But instead she started crying and told me that her tiny, 95-pound, virginal looking, barely 17-year old daughter, Jackie, was four months pregnant. Just that morning she had taken the still vomiting teen to the local health center where she was quickly diagnosed as five months short of being a mother. Estela will be a grandmother by the time she is 36. Estela reported that everyone in the household was furious with Jackie. Denis asked through tears "how could you do this after everything Tia Joan has done for us?" Astrid shouted "we can't have a baby in this house; we are studying." Estela furious because Jackie had declined all offers of birth control saying "I am too young to have a boyfriend."
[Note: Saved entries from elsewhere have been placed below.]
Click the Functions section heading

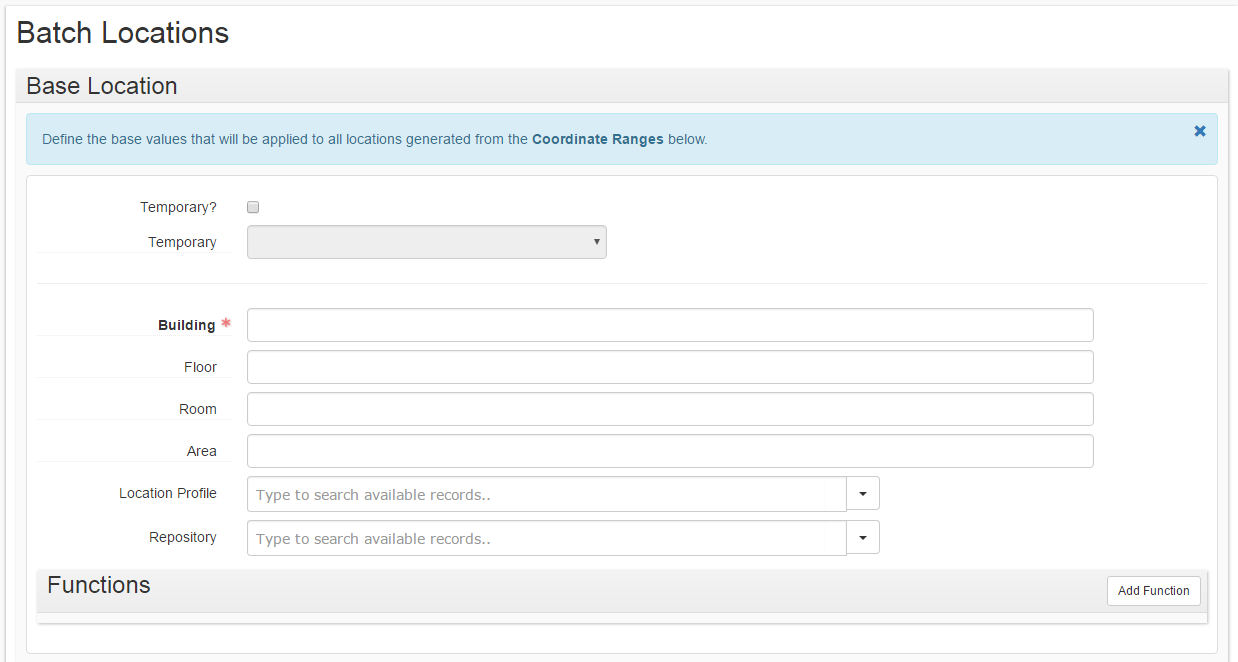pos(99,585)

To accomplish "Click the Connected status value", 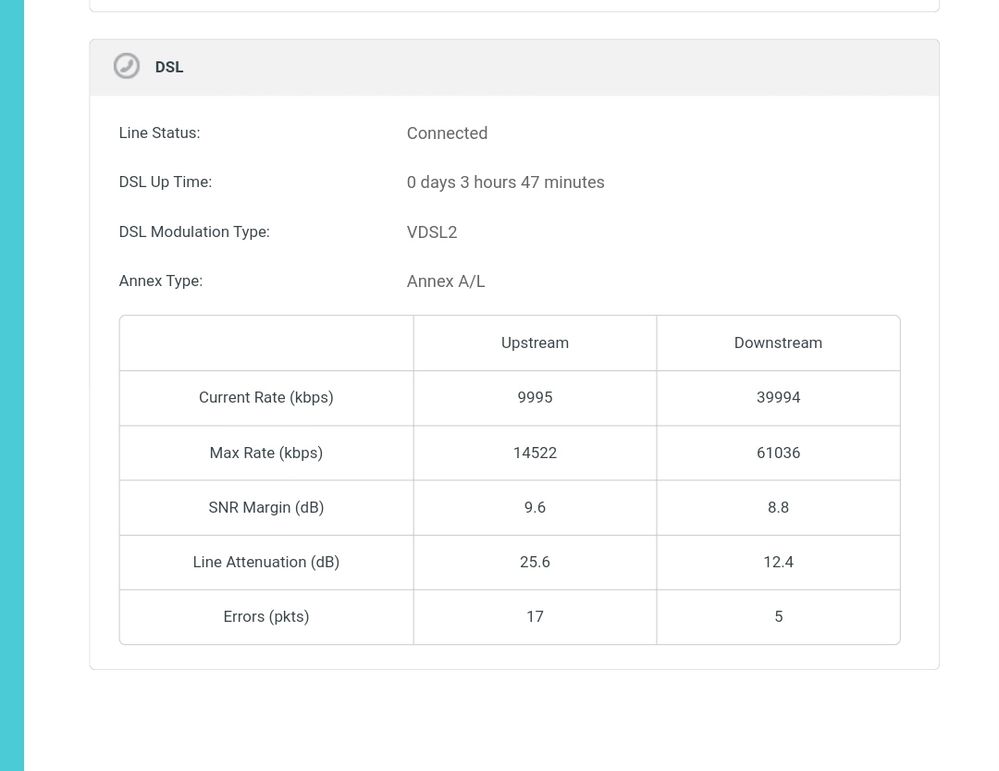I will coord(447,133).
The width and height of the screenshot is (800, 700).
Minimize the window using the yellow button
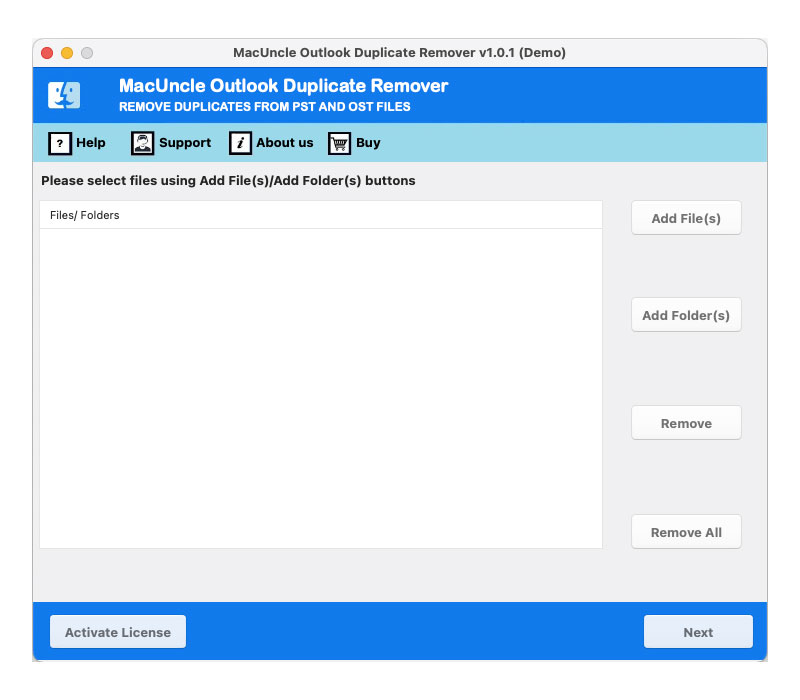click(67, 53)

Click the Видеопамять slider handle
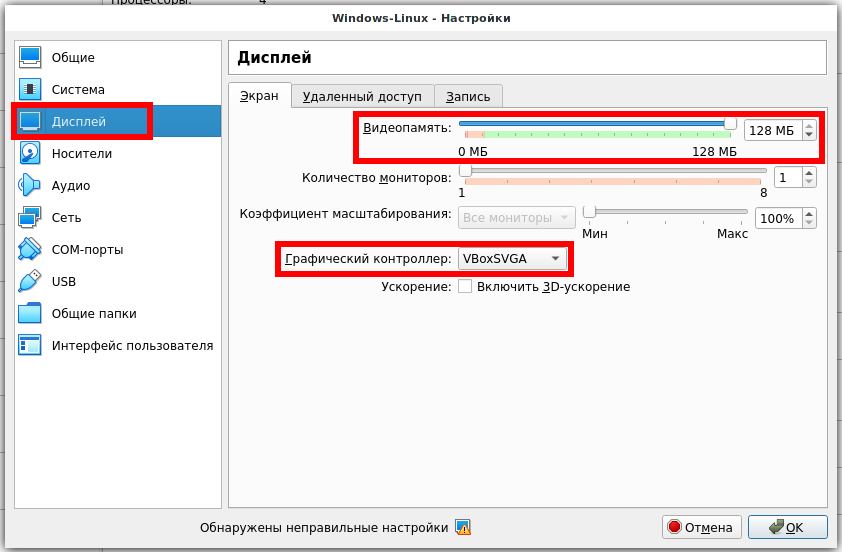click(730, 124)
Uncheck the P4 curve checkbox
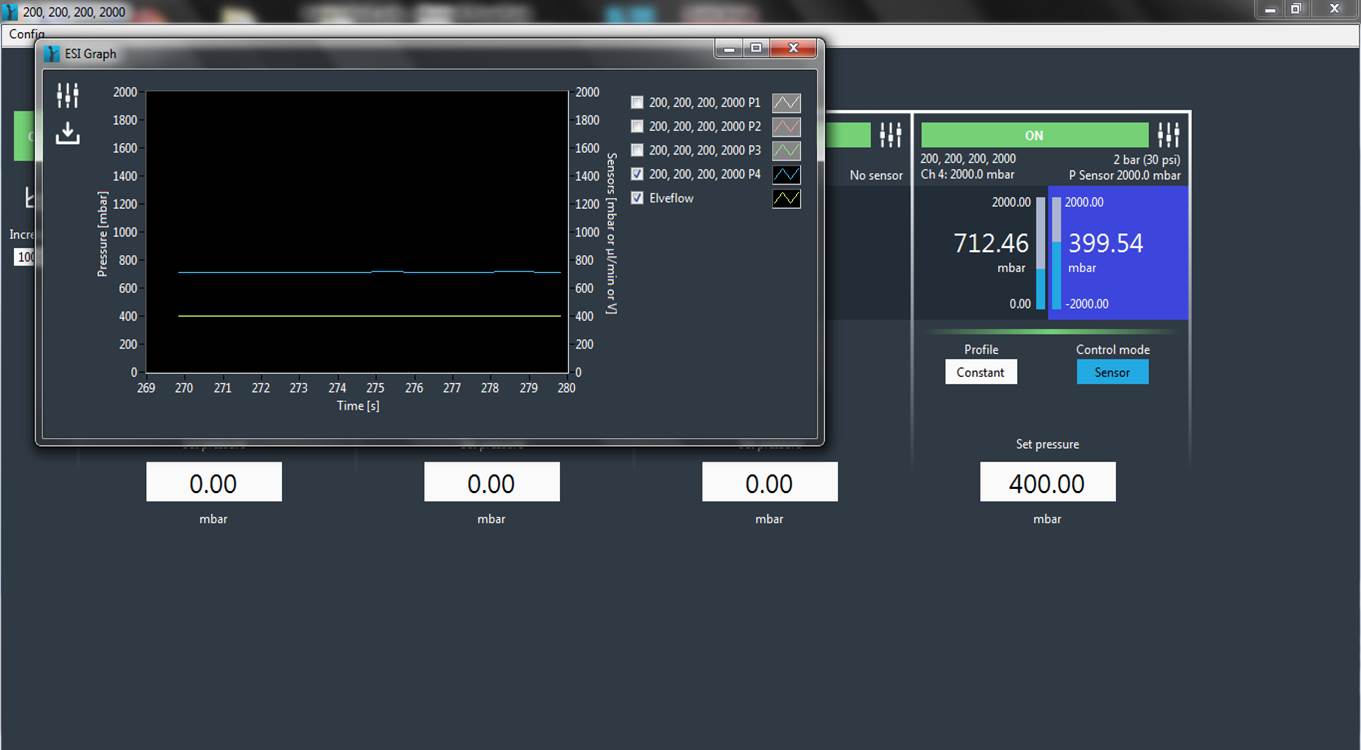This screenshot has height=750, width=1361. coord(637,174)
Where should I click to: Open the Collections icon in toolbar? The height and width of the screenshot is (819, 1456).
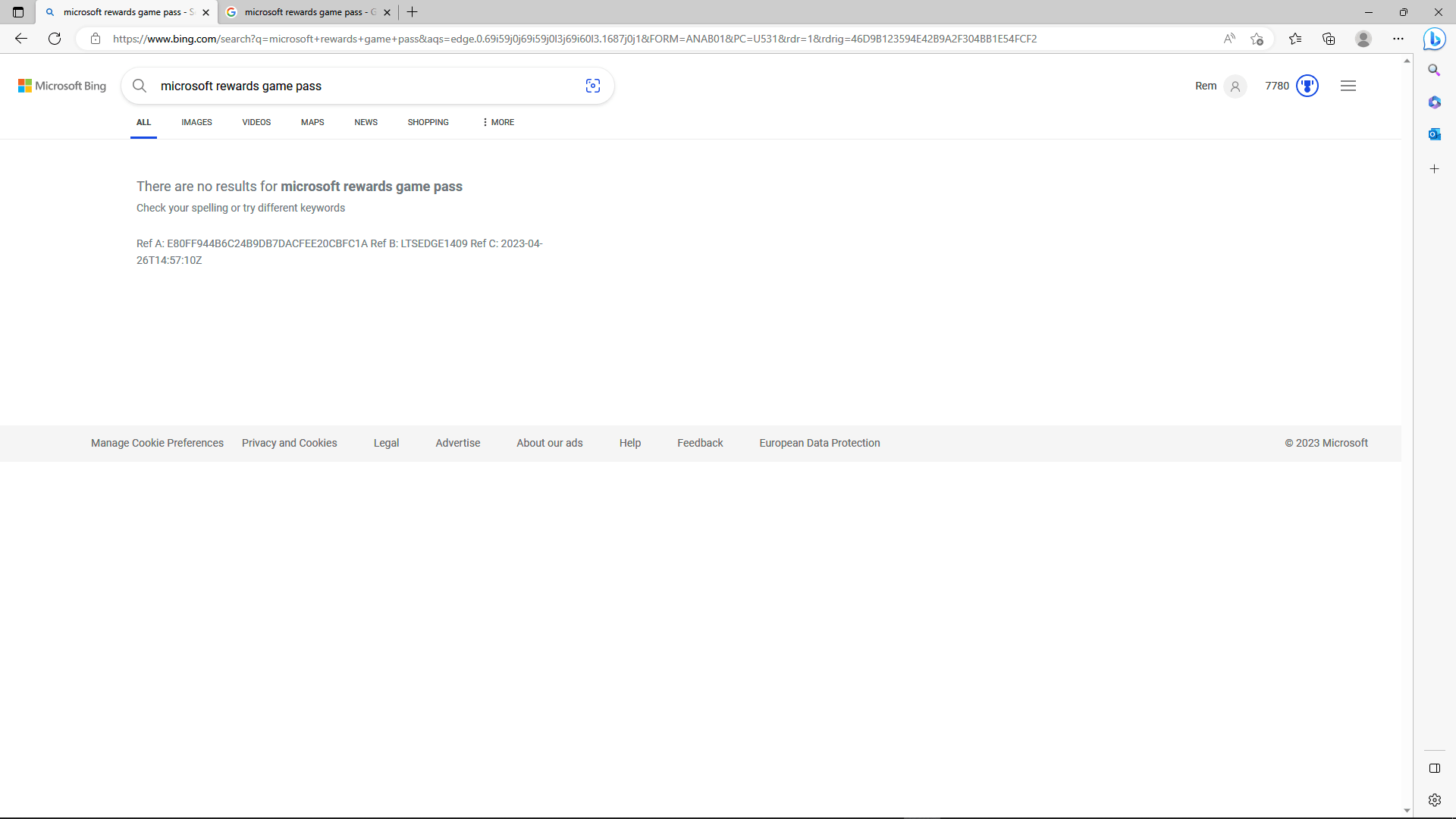(x=1329, y=38)
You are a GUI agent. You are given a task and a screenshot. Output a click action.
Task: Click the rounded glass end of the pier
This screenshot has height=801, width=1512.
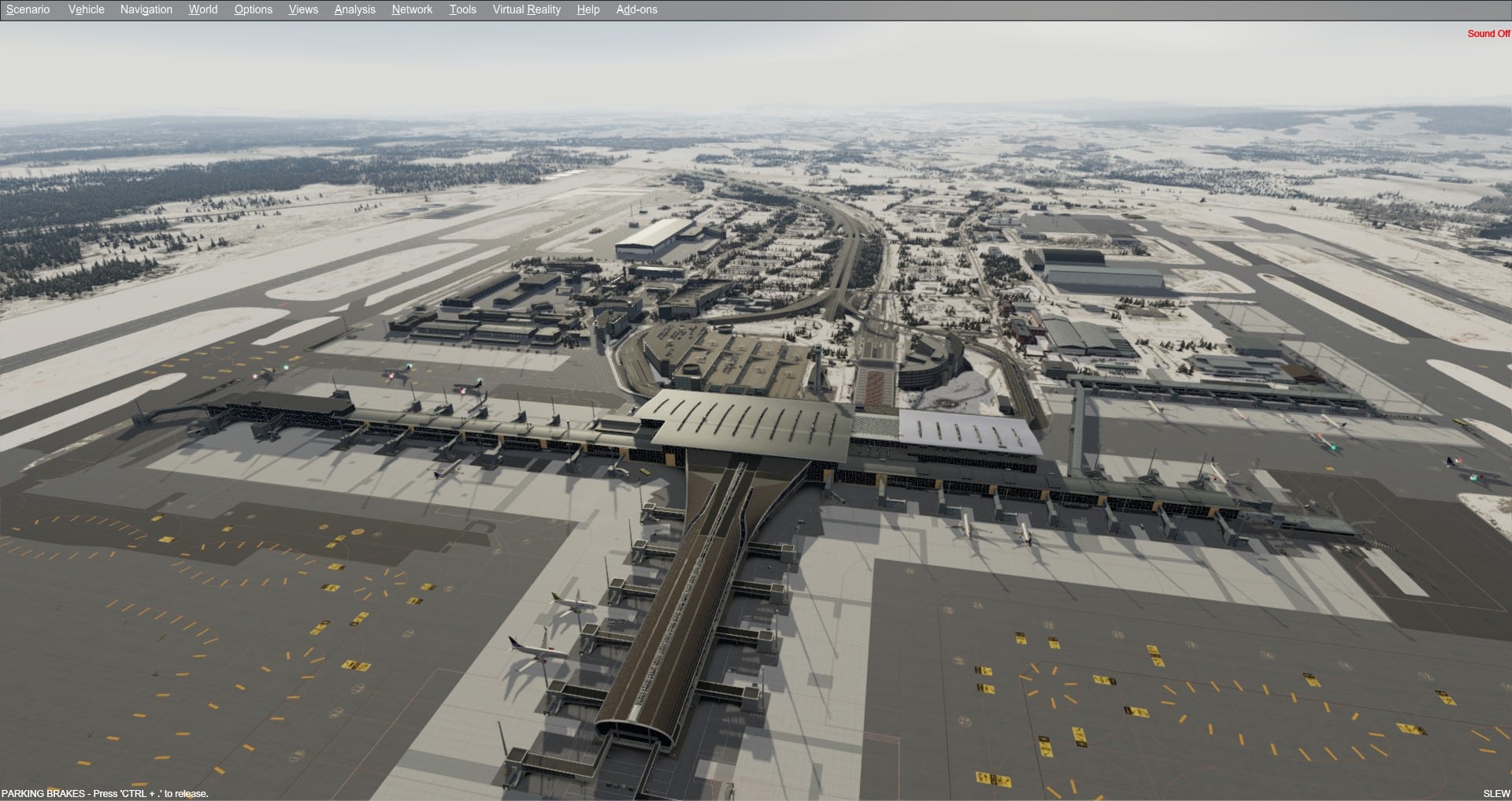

Fortunately, I had upcoming travel plans which kept me from seeing Jackie for about ten days which was almost enough time to cool down and speak to her rationally. I asked her what her plans for the baby where and she indicated that she had none. I asked if she was going to move in with the boy and his family. "No." I asked her how she was going to pay for diapers, clothing, food, medicine, education and she shook her head and said "my mother will help." I reminded her, in her mother's presence, that her mother was barely making ends meet as it was, that she could ill afford another child, that she needed to work and the baby would not be coming to work with her at my house.
I further told her that I thought that it would make sense to consider giving the baby up for adoption, that there were wonderful families for whom the baby would be a miracle and they could give the baby a two parent home and many more opportunties than she could provide. She shook her head. I told her that she needed to think about it, that she needed to put the baby's welfare before her own, that she also needed to think about herself, her mother, brother and sister. So, that is where that is at this writing.
Many more are delivering the same message to Jackie including, this week, a wonderful Guatemalan woman who is a psycologist. As it turns out I just happen to know a wonderful family who is looking to adopt after losing a child last year in an accident. Stay tuned. Who knows how this will all play out. The decision has to be Jackie's but those of us with a few more miles need to make sure that she is thinking somewhat straight.
A few hours after talking to Jackie the wonderful psychologist came to my house with the director of Cristofer and Mishelle's school to meet with Marielos and her fairly wise older sister, Gladys. Gladly, my only role was to take Marielos's three kids out for some dinner. Naturally, they chose McDonalds. I had a tuna salad while they ingested poison in the form of fries, chocolate milk and a questionable burger. Upon returning to my house I was given the signal to carry on upstairs. Cris had the iPad, Mishelle the iPhone and Diego worked on a homework project. Some three hours later I got the word that they were finished downstairs.
Once again, we shall see. It turns out that some of Alex's stories about Marielos's mother were actually confirmed as true. While I like her father I have always felt that there was something missing with her mother. No one but the mother had had a key to the house so no one could be in the house if she wasn't there. Marielos and Gladys confirmed that their mother is an alcoholic and, for whatever reason (still to be explored - could be all her fatherless children) the mother has been particularly hard on Marielos. While she struggles to feed three children her mother has been charging her rent, increasing the amount quite regularly and routinely threatening to throw her and her children out for being behind in her rent.
I had often wondered why the two sisters (Gladys is divorced and has three slighly older kids and a big house) hadn't joined forces. Quite obviously Marielos was still subscribing to Alex's stories of his innocence and expecting him home any day. With a sentence of 42 years she has had to deal with reality. At the end of the lengthy meeting it was decided that Marielos and her three kids would move into her sister's house. The two came by the next evening to explain their plan to me. They had told their mother that Marielos would be leaving and apparently, the mother wanted to keep 10-year old Diego as payment for the unpaid rent. She likely would have pulled him out of school and put him to work. The sisters said "NO" so the mother said she would be keeping all of Marielos's furnishings except her beds and television. At this writing the move has likely already taken place and the next chapter will involve some debt restructuring along with some conditions.
However, amidst all the drama there have been a couple of bright spots. Denis saved up his car wash earnings so that he could be a "carrier" in the Good Friday procession, one of the biggest of Holy Week. It took a bit of scrambling and following the procession of several thousand people around town in order to catch of a photo of him at about 1:30 in the morning.
Denis is the one with the smile. |
Astrid, who continues to grow by leaps and bounds, has been longing for a puppy as she has seen a few rescued street dogs come in and go out again at the clinic where she volunteers. A few days ago the vet called me and said he had a four-month old pure bred Golden Retriever puppy that had been abandoned at the clinic and asked me if I thought Astrid would like it. Yesterday she took "Nala" home with her.